Person Responsible: Maintenance Director

Standard #: 22VAC40-73-990-C
Description: Based on the onsite review the facility failed to ensure at least every six months, all staff currently on duty on each shift shall participate in an exercise in which the procedures for resident emergencies are practiced. Documentation of each exercise shall be maintained in the facility for at least two years.
Evidence:
1. The facility provided documentation the facility participated in an exercise in which the procedures for resident emergencies were practiced on 12/12/22 and 01/24/23. The facility did not provide documentation of a practice of resident emergencies every six months during the year of 2022.
2. Staff #2 acknowledged there is no evidence of documentation within the last year of the facility practicing procedures for resident emergencies every 6 months.

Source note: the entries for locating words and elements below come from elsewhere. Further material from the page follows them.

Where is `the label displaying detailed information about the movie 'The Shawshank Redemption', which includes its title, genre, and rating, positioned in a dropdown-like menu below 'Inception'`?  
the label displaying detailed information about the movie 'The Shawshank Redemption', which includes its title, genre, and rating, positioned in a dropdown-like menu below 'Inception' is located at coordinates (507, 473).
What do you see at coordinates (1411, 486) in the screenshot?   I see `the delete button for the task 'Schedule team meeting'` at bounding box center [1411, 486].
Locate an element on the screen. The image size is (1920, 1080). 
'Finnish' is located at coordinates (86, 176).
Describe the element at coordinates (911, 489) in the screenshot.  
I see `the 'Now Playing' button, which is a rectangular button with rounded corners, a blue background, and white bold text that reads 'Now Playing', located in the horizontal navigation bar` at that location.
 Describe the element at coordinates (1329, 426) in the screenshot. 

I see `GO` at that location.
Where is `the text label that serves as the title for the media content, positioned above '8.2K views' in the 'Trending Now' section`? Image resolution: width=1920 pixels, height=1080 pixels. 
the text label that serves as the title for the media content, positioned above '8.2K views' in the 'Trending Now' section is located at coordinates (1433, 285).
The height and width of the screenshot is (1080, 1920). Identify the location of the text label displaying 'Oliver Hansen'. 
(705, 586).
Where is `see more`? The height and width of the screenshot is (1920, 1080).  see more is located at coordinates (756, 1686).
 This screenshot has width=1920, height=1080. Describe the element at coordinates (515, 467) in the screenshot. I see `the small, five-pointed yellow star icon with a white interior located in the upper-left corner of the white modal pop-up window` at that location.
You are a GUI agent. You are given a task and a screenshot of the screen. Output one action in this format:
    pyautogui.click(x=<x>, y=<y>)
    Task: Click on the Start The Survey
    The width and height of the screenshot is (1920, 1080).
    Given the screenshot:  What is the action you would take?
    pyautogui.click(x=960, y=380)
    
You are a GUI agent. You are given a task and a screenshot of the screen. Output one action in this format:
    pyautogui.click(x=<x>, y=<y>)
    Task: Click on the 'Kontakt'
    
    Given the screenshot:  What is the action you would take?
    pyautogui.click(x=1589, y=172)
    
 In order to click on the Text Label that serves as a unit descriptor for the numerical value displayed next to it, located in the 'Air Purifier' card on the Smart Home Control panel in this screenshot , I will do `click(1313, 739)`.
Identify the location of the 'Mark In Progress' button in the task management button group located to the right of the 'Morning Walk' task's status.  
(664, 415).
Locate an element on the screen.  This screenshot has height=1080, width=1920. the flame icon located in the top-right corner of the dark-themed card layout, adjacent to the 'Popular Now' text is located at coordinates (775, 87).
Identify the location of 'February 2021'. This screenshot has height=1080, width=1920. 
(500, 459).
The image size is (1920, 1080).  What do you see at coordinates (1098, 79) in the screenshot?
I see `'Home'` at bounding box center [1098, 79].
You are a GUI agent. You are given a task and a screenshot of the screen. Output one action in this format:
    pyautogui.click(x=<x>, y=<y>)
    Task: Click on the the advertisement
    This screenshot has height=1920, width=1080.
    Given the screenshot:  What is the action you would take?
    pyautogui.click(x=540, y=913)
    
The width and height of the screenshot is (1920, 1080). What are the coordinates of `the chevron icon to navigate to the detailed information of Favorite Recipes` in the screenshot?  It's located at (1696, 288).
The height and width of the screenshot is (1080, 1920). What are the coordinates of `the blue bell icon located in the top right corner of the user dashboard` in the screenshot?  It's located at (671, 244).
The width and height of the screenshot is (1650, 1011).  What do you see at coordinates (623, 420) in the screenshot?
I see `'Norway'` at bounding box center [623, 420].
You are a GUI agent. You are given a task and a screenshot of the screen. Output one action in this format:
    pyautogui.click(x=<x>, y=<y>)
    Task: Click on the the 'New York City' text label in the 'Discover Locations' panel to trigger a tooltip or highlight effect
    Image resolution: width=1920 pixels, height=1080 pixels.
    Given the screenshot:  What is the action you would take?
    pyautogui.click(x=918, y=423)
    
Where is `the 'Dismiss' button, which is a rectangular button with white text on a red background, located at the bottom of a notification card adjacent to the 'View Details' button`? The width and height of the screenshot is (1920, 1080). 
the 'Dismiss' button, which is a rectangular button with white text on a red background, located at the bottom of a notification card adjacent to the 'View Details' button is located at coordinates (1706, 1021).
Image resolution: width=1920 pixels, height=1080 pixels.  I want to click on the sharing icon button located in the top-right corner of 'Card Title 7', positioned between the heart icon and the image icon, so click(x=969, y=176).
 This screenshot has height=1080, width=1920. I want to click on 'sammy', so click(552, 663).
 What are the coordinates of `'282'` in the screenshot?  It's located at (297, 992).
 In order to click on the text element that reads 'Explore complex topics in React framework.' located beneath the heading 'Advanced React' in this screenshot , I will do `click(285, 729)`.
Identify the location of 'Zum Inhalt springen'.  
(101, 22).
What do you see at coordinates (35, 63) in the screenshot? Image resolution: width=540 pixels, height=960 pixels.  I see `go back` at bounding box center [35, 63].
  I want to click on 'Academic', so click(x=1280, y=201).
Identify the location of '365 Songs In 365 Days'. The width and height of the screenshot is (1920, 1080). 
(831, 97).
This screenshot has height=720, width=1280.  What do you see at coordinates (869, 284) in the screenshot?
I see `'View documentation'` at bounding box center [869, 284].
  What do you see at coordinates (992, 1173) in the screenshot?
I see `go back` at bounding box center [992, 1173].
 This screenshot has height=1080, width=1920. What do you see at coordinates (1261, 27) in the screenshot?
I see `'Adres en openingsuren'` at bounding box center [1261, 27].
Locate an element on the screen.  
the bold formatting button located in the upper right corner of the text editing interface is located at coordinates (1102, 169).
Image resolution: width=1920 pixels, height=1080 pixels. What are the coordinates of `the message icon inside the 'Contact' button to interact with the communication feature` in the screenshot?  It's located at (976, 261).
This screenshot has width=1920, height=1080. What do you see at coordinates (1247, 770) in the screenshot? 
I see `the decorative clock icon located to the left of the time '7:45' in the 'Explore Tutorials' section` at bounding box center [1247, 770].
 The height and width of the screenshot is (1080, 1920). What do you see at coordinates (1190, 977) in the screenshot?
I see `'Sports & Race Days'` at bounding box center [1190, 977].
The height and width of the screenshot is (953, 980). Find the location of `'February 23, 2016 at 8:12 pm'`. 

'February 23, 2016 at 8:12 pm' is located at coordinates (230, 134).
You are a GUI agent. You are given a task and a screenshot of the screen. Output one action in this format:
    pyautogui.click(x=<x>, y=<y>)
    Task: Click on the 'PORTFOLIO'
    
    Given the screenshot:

Plan of Correction: With the departure of the Maintenance Director the previous training documentation could not be located.
Next training will be provided prior to 7/1/2023 and documentation of training will be maintained by the Maintenance Director and a copy will be provided to the Executive Director/designee for the Survey Binder.
Person Responsible: Maintenance Director

Disclaimer:
This information is provided by the Virginia Department of Social Services, which neither endorses any facility nor guarantees that the information is complete. It should not be used as the sole source in evaluating and/or selecting a facility.